Predicting Sentinel Lymph Node Involvement in Breast Cancer Patients Using TabNet: A Comprehensive Approach

Abstract

In this study, we delve into the realm of machine learning to develop a model capable of predicting sentinel lymph node (SLN) involvement in breast cancer patients, utilizing the TabNet algorithm. Our model harnesses preoperative features to make accurate predictions, surpassing the performance of traditional statistical methods. The findings underscore the potential of TabNet in guiding treatment decisions and improving patient outcomes.

Introduction

Sentinel lymph node involvement holds immense significance in breast cancer diagnosis and treatment. Its presence indicates the spread of cancer cells beyond the primary tumor, necessitating prompt intervention. Traditional methods for predicting SLN involvement often rely on clinical and histopathological evaluations, which can be limited in accuracy and generalizability.

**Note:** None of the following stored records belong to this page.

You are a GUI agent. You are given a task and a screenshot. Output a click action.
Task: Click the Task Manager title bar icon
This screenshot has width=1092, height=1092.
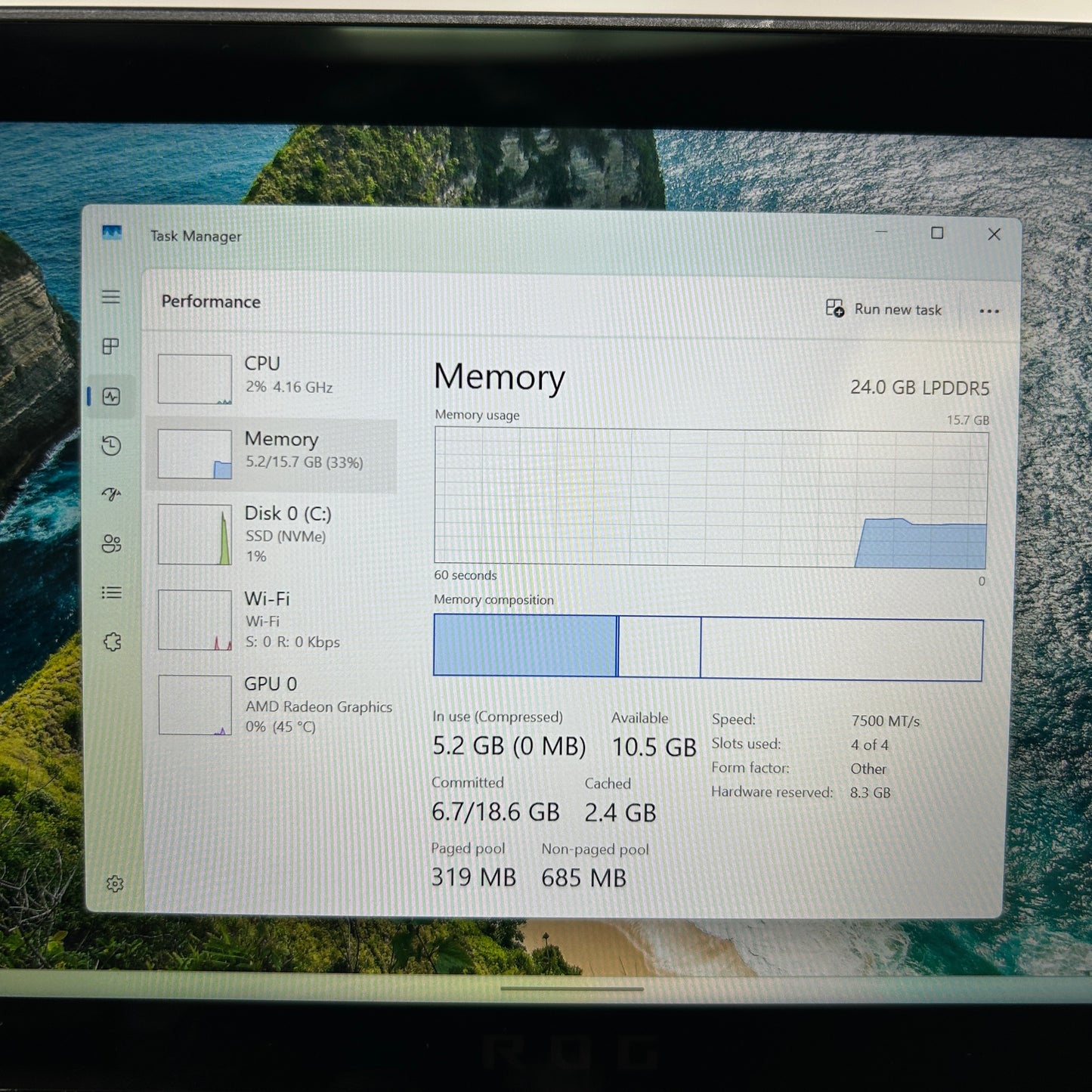click(x=112, y=233)
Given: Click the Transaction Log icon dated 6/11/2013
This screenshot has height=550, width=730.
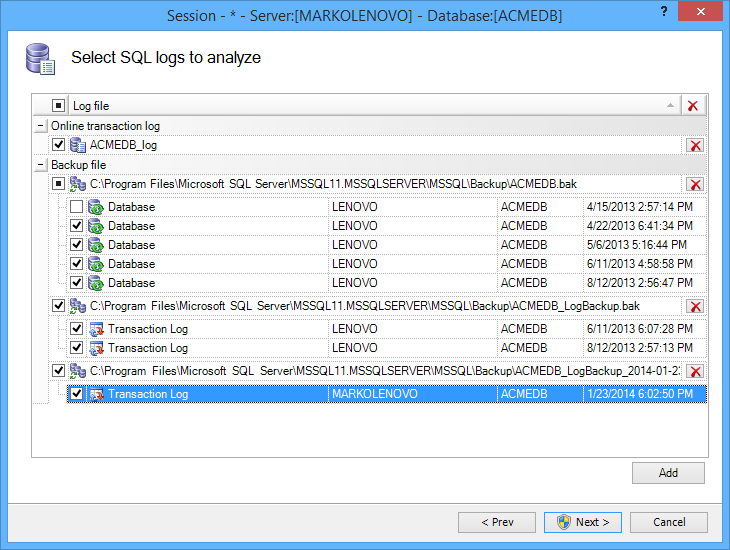Looking at the screenshot, I should tap(96, 329).
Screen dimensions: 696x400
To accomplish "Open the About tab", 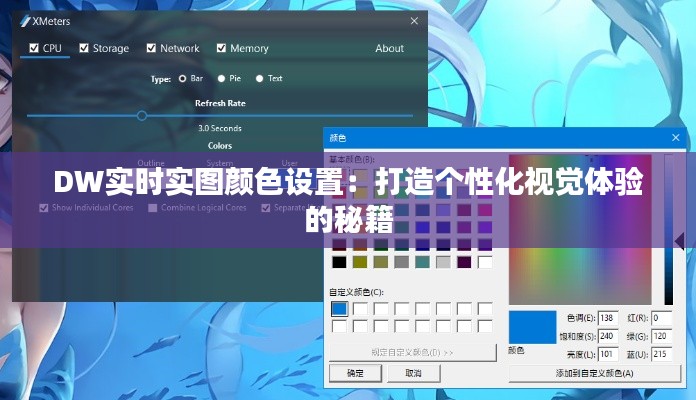I will point(389,48).
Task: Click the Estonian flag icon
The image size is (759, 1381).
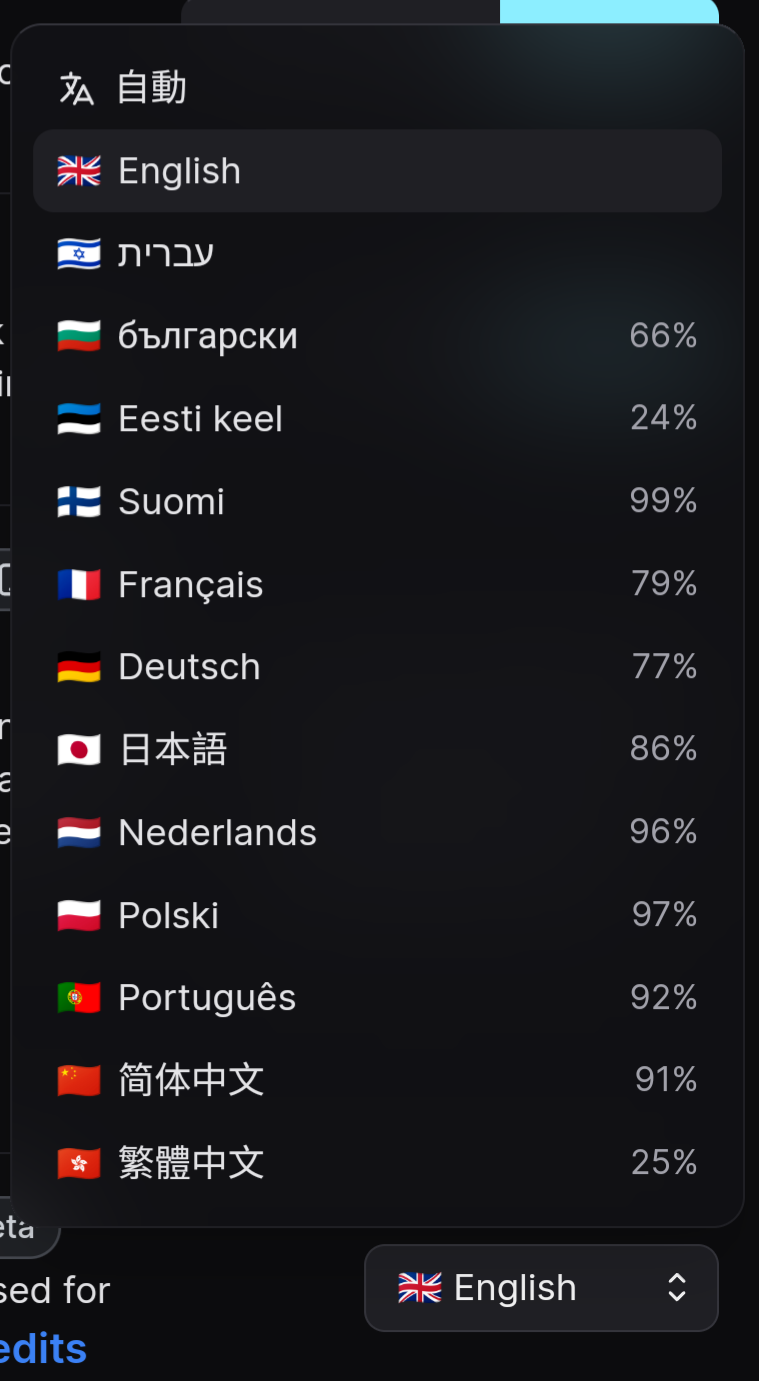Action: click(79, 419)
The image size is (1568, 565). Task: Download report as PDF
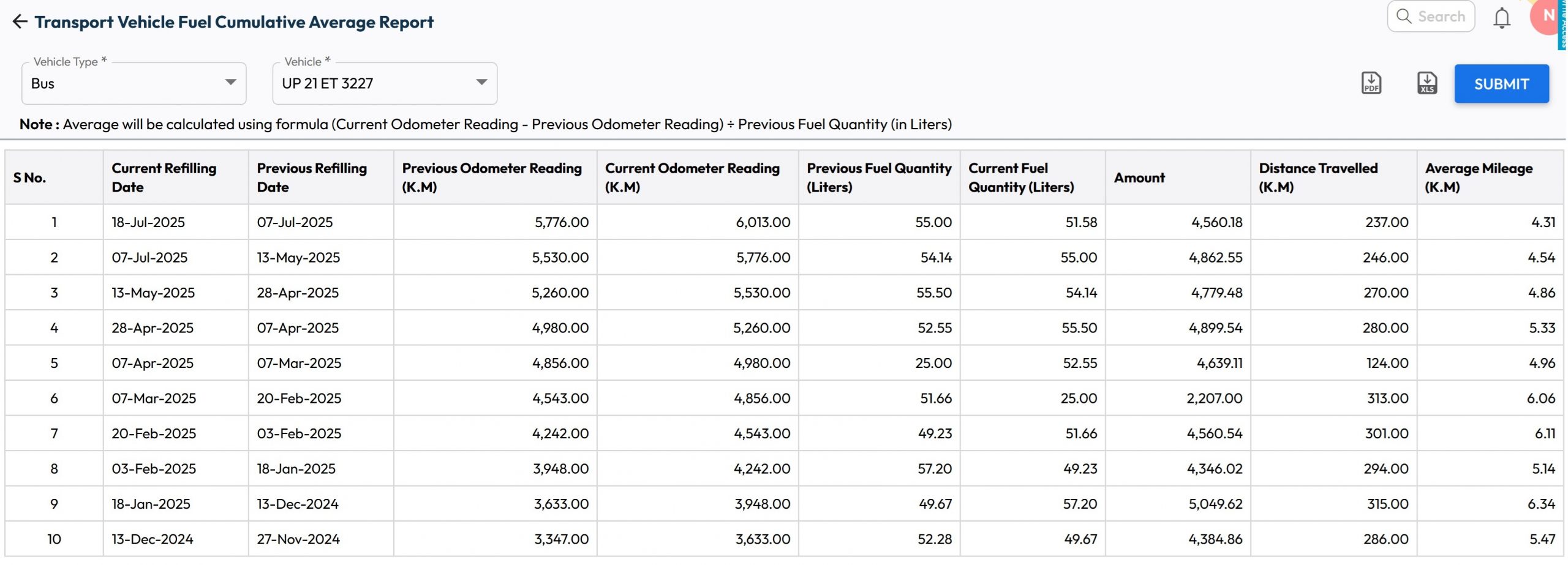(x=1371, y=83)
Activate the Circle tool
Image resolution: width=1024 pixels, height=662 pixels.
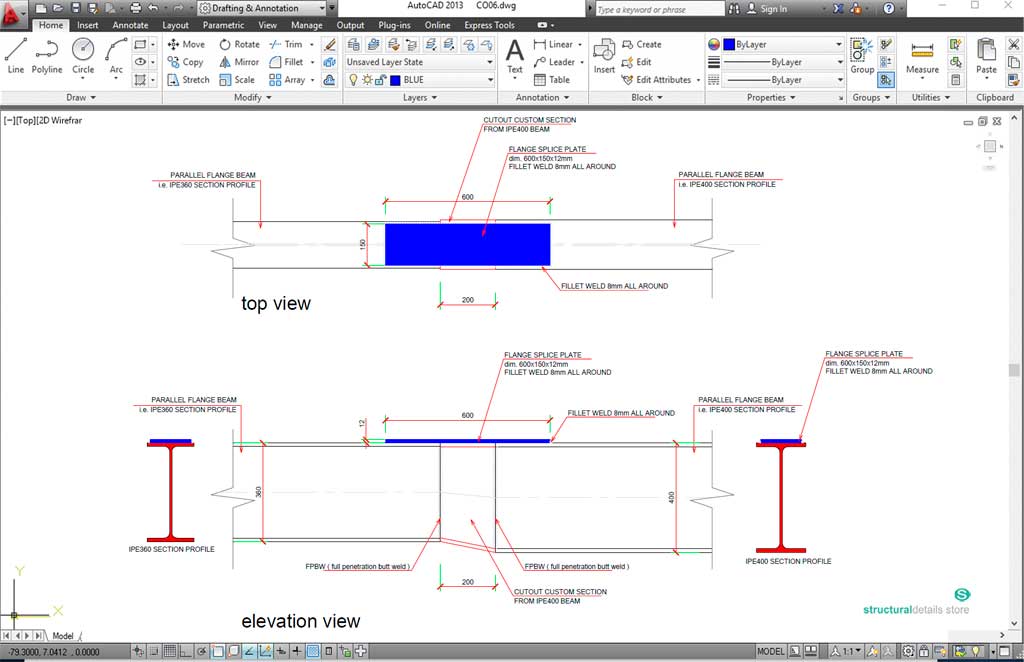tap(83, 56)
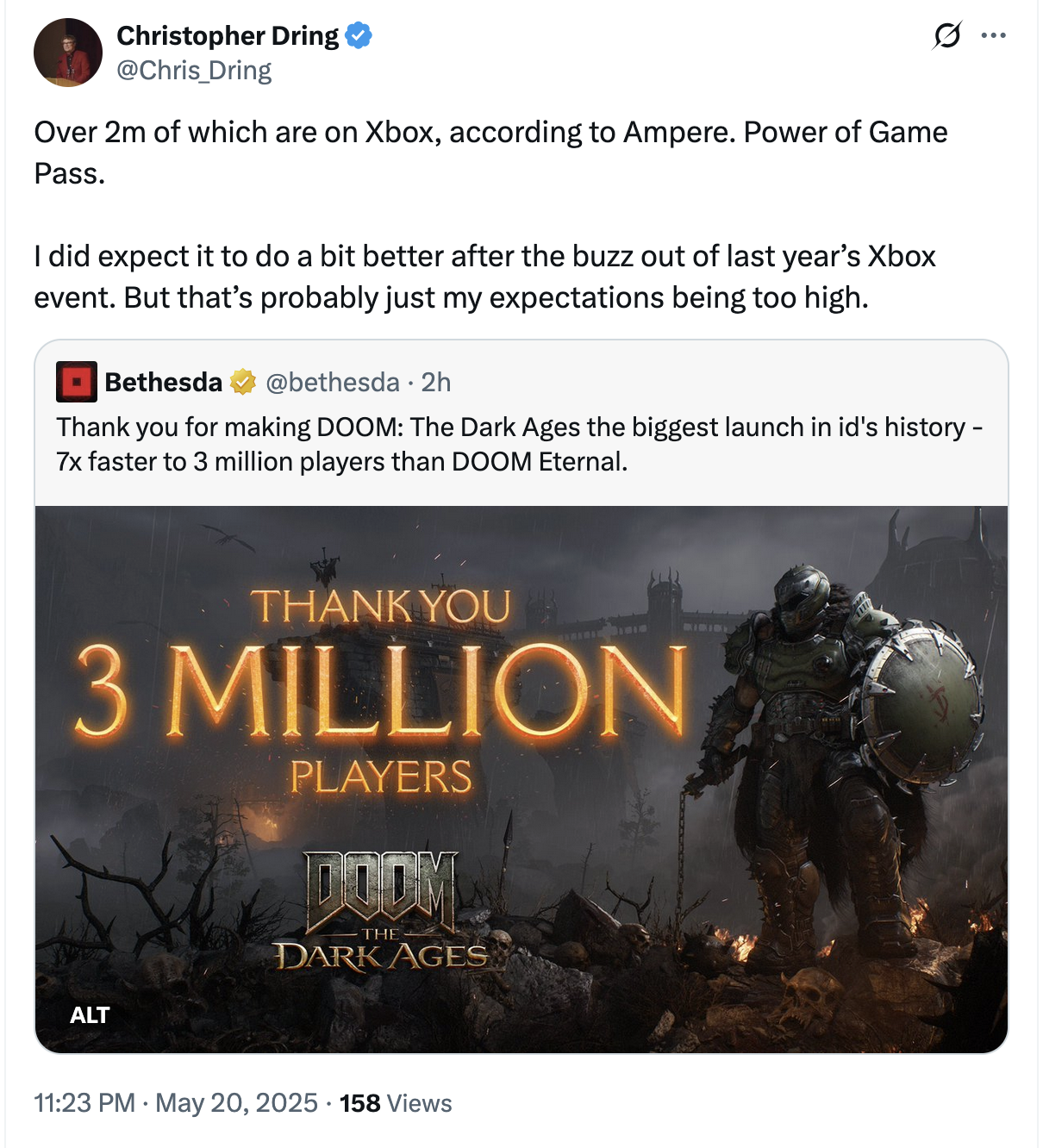Click the 'THANK YOU' heading in the image
This screenshot has height=1148, width=1043.
381,607
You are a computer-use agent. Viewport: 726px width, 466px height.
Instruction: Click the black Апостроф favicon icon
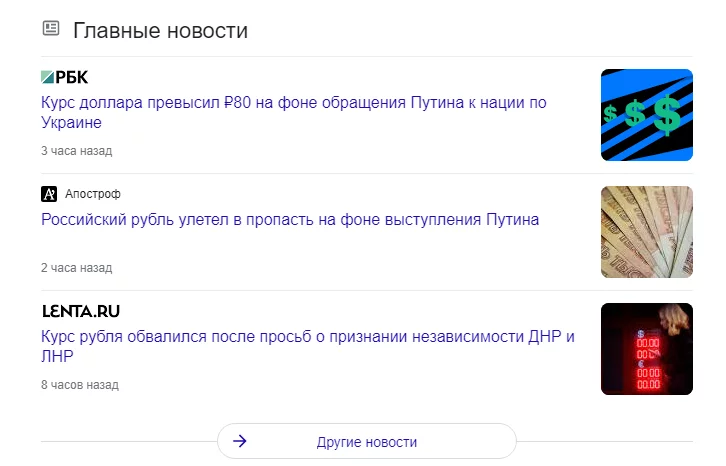[x=49, y=194]
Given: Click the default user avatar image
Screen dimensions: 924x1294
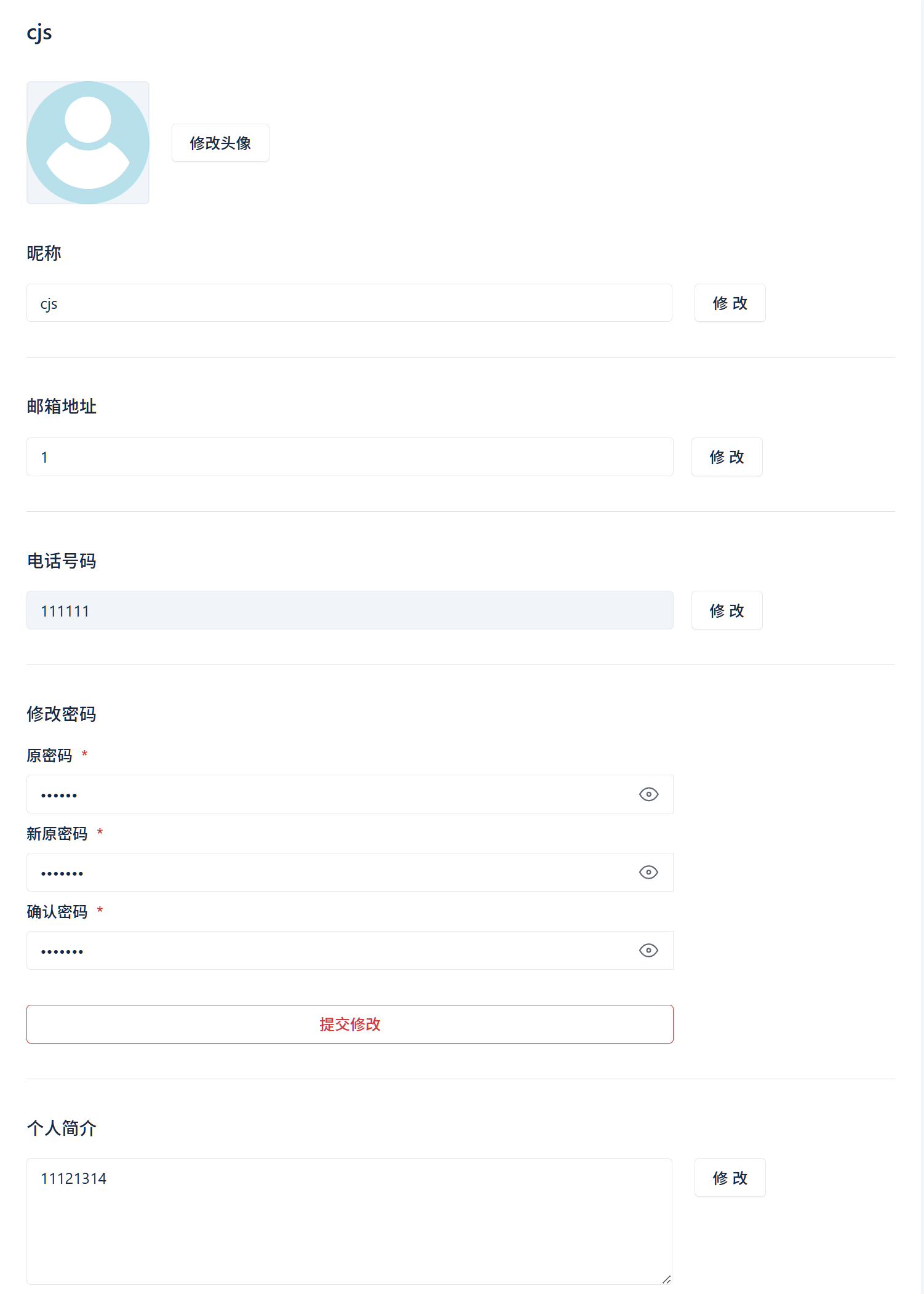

Machine learning offers a compelling alternative, enabling us to uncover intricate relationships between features and outcomes from vast datasets. This study embarks on a journey to harness the power of TabNet, a deep learning algorithm tailored for tabular data, to predict SLN involvement with remarkable accuracy.

Methods

Our study meticulously analyzed data from 1832 breast cancer patients who underwent SLN biopsy. We gathered preoperative information, encompassing patient demographics, tumor characteristics, and core needle biopsy (CNB) results.

The TabNet model, renowned for its prowess in handling tabular data, was meticulously trained, validated, and tested using a 70-30-10 split of the dataset. To establish a benchmark, we juxtaposed its performance with that of the logistic regression model, a widely used statistical method for binary classification tasks.

Results

The TabNet model emerged triumphant, achieving an accuracy of 75%, sensitivity of 78%, specificity of 70%, F1-Score of 79%, and AUC of 0.74 on the test set. In contrast, the logistic regression model yielded an accuracy of 70%, sensitivity of 75%, specificity of 66%, F1-Score of 72%, and AUC of 0.71.

These results unequivocally demonstrate the superiority of TabNet in predicting SLN involvement, outperforming the logistic model across all metrics.

Discussion

Our study stands as a pioneering effort in harnessing preoperative tabulated data to predict SLN involvement in breast cancer patients with such high accuracy, specificity, and sensitivity. The TabNet model’s remarkable performance underscores its potential as an invaluable tool for clinicians, aiding in making informed treatment decisions and ultimately improving patient outcomes.

This study lays the groundwork for future advancements in this field, inspiring the development of even more accurate and generalizable models for SLN prediction.

Conclusion

The findings of this study unequivocally establish TabNet as a game-changer in predicting SLN involvement in breast cancer patients. Its ability to accurately predict SLN involvement empowers clinicians to make informed treatment decisions, paving the way for improved patient outcomes.

As we venture into the future, we eagerly anticipate further research endeavors that explore avenues to enhance the model’s performance even further, such as customizing loss functions and learning rate annealing. Additionally, integrating imaging data with tabular data holds immense promise, potentially unlocking even greater accuracy in SLN prediction.

Ultimately, our collective efforts are unwavering in the pursuit of advancing breast cancer care and alleviating the burden of this disease on countless lives.